> _Document segment_
Daniel (Matthew McFadyen, TV's "MI:5", "Pride & Prejudice") and his wife, Jane (Keely Hawes, TV's "MI:5") are living at home with his father and mother when his father dies. They await the arrival of the rest of the family for the funeral. Soon, the house is filled and they have to deal with all of the craziness in everyone's life. Daniel's brother, John (Rupert Graves), a published writer, flies in from New York, first class, and claims he doesn't have any money to help out with the funeral costs. Martha (Daisy Donovan), Daniel's cousin, and her fiancée, Simon (Alan Tudyk) stop by to pick up her brother, Troy (Kris Marshall, "Love Actually"). Simon is a wreck, because Martha's father has never liked him, so Martha decides to give him a Valium she finds in Troy's apartment. The only problem is that Troy is a minor drug dealer and the Valium is in fact a hallucinogen. Then, Peter (Peter Dinklage, "The Station Agent") shows up for the service. Daniel doesn't recognize him and is surprised when he asks if they can speak alone. Peter reveals some information to the son of the deceased, which causes everything to spiral out of control.

Directed by Frank Oz, an American director and former Muppeteer, "Death at a Funeral" has all the markings on a dark British comedy. It is strange that an American film director would make such a film, but Oz seems to be a good choice; "Dirty Rotten Scoundrels" has many similar elements. Despite the broad moments in his comedies, they do share a certain sensibility with the early work or Peter Sellers or Alec Guiness. In "Death", Oz dials down the comedy significantly, making it darker, more subtle, more tongue in cheek, more British.

> _Problems and tasks_
(1) Translate this sentence from the review of "Death at a Funeral" into Spanish: "They await the arrival of the rest of the family for the funeral."
(2) Reproduce the passage of the film review between "Directed by Frank" and "cheek, more British.", inclusive.

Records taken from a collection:
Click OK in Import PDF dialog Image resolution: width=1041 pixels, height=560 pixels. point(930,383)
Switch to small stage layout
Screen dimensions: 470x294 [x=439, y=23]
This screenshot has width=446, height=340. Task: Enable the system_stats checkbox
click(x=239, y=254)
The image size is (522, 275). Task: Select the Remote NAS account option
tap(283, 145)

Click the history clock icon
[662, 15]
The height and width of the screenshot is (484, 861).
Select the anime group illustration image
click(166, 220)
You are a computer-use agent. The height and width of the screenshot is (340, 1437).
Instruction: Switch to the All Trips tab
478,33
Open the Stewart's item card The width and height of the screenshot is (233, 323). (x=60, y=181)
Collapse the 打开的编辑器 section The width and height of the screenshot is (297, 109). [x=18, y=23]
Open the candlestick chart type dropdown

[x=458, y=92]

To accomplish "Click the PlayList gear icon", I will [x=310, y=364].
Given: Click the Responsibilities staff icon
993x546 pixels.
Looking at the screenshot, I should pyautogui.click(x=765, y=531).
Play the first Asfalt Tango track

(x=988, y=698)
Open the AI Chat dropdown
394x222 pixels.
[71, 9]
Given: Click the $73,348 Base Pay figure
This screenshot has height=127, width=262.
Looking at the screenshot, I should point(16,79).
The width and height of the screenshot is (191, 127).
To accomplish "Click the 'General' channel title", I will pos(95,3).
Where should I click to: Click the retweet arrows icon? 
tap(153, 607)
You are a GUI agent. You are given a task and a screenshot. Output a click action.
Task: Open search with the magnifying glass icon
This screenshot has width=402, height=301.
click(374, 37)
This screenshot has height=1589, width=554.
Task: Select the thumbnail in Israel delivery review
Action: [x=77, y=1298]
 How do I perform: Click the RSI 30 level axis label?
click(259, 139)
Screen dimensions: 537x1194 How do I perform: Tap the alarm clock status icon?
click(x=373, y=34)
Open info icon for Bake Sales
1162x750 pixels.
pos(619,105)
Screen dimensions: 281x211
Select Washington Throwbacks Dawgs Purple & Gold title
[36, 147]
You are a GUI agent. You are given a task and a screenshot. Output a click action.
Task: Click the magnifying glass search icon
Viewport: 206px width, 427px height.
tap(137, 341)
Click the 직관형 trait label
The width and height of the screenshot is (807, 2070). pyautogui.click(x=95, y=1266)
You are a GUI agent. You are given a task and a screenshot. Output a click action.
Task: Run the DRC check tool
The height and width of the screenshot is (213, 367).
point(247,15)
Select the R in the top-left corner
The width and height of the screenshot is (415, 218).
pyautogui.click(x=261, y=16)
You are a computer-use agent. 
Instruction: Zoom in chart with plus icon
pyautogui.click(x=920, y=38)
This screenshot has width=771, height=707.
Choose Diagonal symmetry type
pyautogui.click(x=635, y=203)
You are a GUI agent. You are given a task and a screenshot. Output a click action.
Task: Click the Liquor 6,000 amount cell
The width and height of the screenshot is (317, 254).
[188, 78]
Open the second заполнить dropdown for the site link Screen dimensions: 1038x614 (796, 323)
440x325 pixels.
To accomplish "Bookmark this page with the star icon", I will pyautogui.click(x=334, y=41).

> _Responses to the tasks_
(1) Esperan la llegada del resto de la familia para el funeral.

(2)
Directed by Frank Oz, an American director and former Muppeteer, "Death at a Funeral" has all the markings on a dark British comedy. It is strange that an American film director would make such a film, but Oz seems to be a good choice; "Dirty Rotten Scoundrels" has many similar elements. Despite the broad moments in his comedies, they do share a certain sensibility with the early work or Peter Sellers or Alec Guiness. In "Death", Oz dials down the comedy significantly, making it darker, more subtle, more tongue in cheek, more British.